Transfer Price e Tnmm: Quando la comparazione è inattendibile secondo la Cassazione.

Il nostro studio ha assistito un contribuente cui venivano mossi rilievi in tema di transfer price, mediante l’applicazione del TNMM (Transactional Net Margin Method), che si è concluso con l’Ordinanza della Suprema Corte (n. 15698/26 depositata il 22/5/2026).
L’arresto della Corte di Cassazione ha stabilito interessanti principi che possono riassumersi come di seguito:

  • il metodo del confronto diretto con prezzi applicati a soggetti terzi indipendenti (CUP) risulta preferibile rispetto agli altri metodi;
  • se il contribuente per verificare la congruità dei prezzi ha applicato il metodo CUP, l’Ufficio e il giudice cui viene sottoposta la questione devono indicare le ragioni di preferenza degli altri metodi rispetto al metodo CUP;
  • nell’applicazione del metodo TNMM, l’Ufficio e il giudice chiamato a pronunciarsi sulla legittimità dell’accertamento devono necessariamente motivare in ordine alle sostanziali analogie tra il contribuente accertato e le società che sono state prese a base per l’applicazione del TNMM;
  • la mancanza di omogeneità sostanziale delle attività svolte dal contribuente accertato con quelle svolte dalle società comparate rende l’applicazione del metodo TNMM illegittima poiché conduce a risultati inattendibili;
  • un confronto eseguito sulla base di metodi reddituali come il TNMM deve tener conto delle differenze merceologiche, delle dimensioni e dei mercati in cui operano la società accertata e quelle utilizzate come comparabili.

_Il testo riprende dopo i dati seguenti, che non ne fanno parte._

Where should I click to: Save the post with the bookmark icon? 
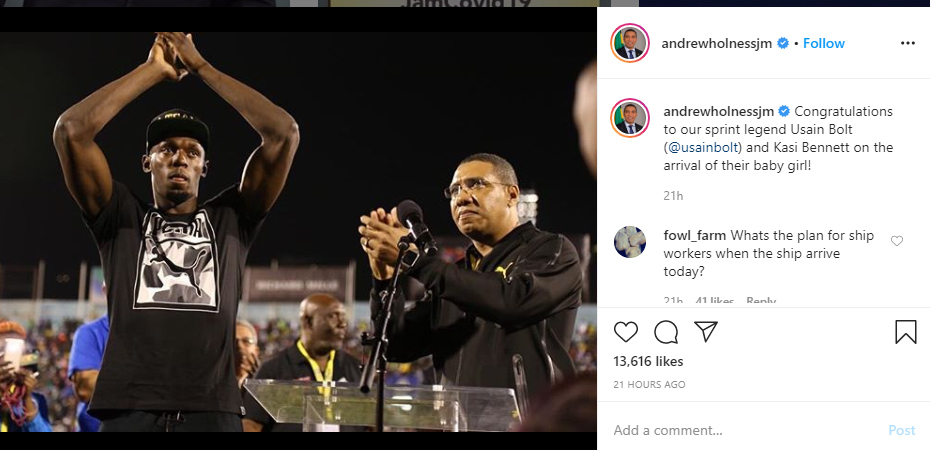click(906, 332)
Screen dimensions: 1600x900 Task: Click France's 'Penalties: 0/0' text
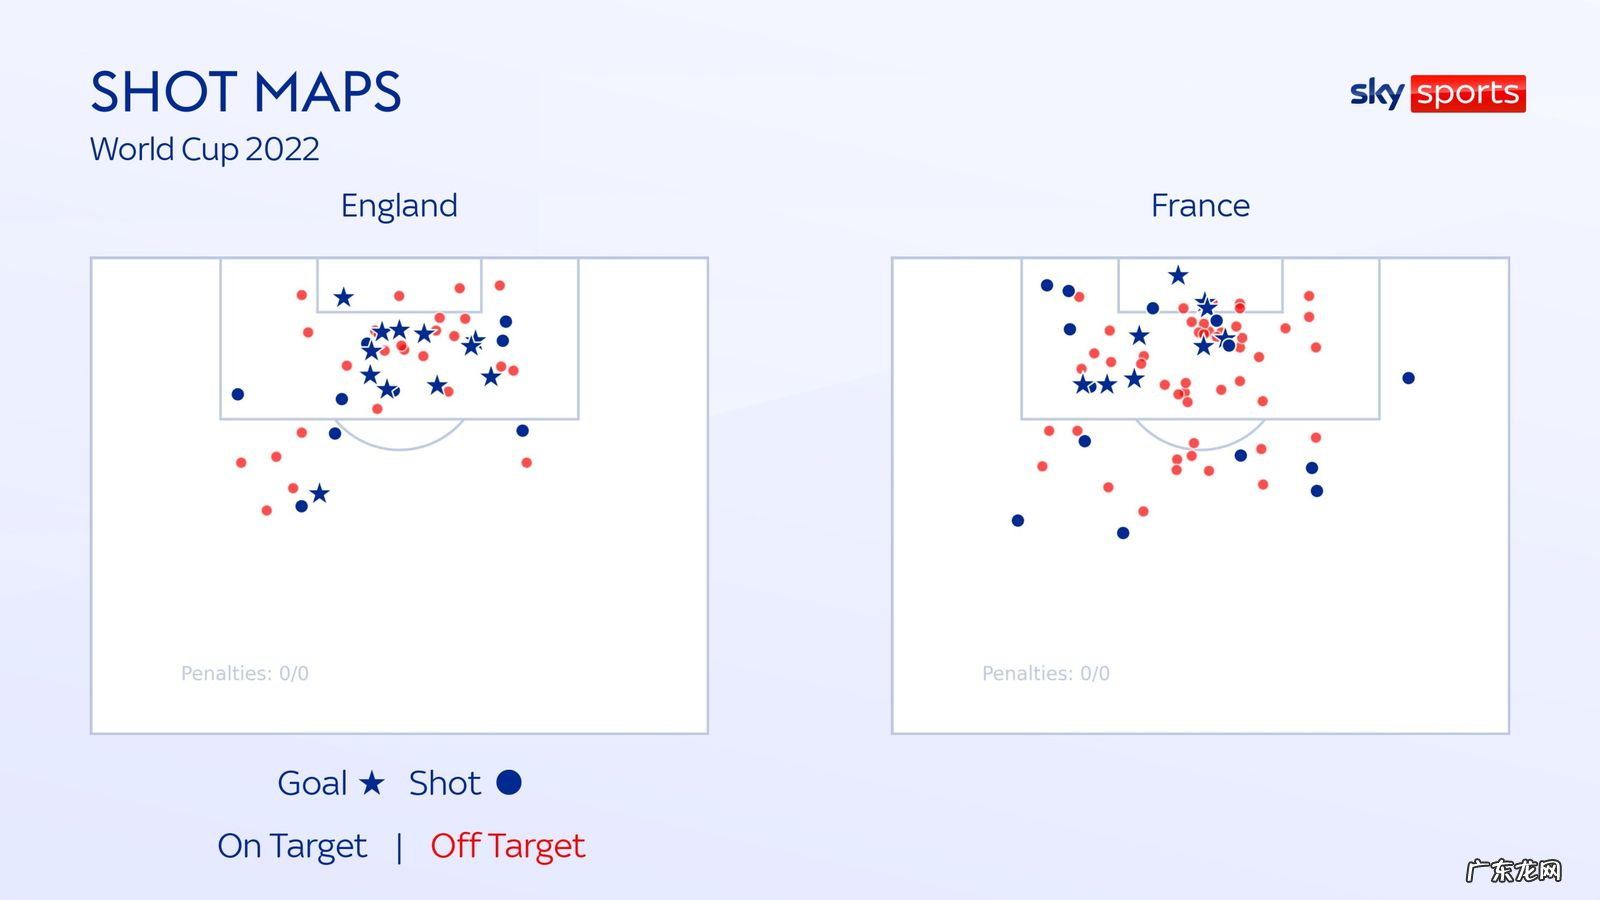[1046, 673]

In buona sostanza, se tra la società accertata e quelle utilizzate per la comparazione emergono differenze sostanziali quanto agli elementi sopra indicati, l’Ufficio e il giudice chiamato a pronunciarsi devono indicare le ragioni per le quali dette differenze non assumono rilevanza nella comparazione.
In assenza di tale indicazione la semplice identità dei codici ATECO non è idonea a supportare accertamenti sul transfer price con metodi reddituali.
L’Ufficio e il giudice sono, pertanto, chiamati a motivare l’applicazione del TNMM, procedendo con tutti gli aggiustamenti necessari per rendere omogenei i dati comparati, escludendo ad esempio dalla comparazione le transazioni di beni diversi rispetto a quelli venduti dalla società accertata, le transazioni che avvengono in mercati (o in valute) diversi da quelli ove opera la società accertata e ogni altra differenza apprezzabile che emerge dai bilanci posti a confronto, quale ad esempio la composizione dei costi, delle rimanenze, ecc..

L’arresto della Suprema Corte è di fondamentale importanza e si pone in linea con quanto previsto dall’art.4 del D.M. 14/5/2018 che, da un lato, impedisce di disapplicare il metodo scelto dalla contribuente per la comparazione, se non a seguito di congrua motivazione (comma 6), e dall’altro indica quale metodo di comparazione preferibile quello del confronto dei prezzi applicati a terzi soggetti indipendenti (comma 3).
La citata Ordinanza ha cassato con rinvio ai giudici di merito la sentenza di secondo grado che non aveva fatto corretta applicazione dei suddetti principi, al fine di accertare se nel caso di specie sussistano le condizioni per il disconoscimento dell’applicazione del metodo CUP con conseguente applicazione del TNMM. Accertamento che non potrà prescindere da una attenta verifica degli elementi e dei dati posti a confronto, al fine di rendere attendibile la comparazione secondo il TNMM. Se da tale verifica dovesse emergere l’esistenza di differenze di tali elementi e dati con quelli della società accertata e l’assenza di aggiustamenti per eliminare tali differenze, non potrà essere in alcun modo contestata la comparazione effettuata dal contribuente applicando il CUP.

L’auspicio è che gli Uffici si adeguino ai principi stabiliti dalla Cassazione, evitando di applicare i metodi reddituali sulla sola base dei bilanci individuati su siti pubblici (ORBIS), senza approfondire ed eventualmente correggere le differenze che emergono tra le società comparate e la “Tested party”.

In assenza di tale approfondimento v’è il concreto rischio che la comparazione, sulla base di metodi reddituali, venga in sede giudiziaria considerata inattendibile, con inevitabile perdita di gettito per l’erario.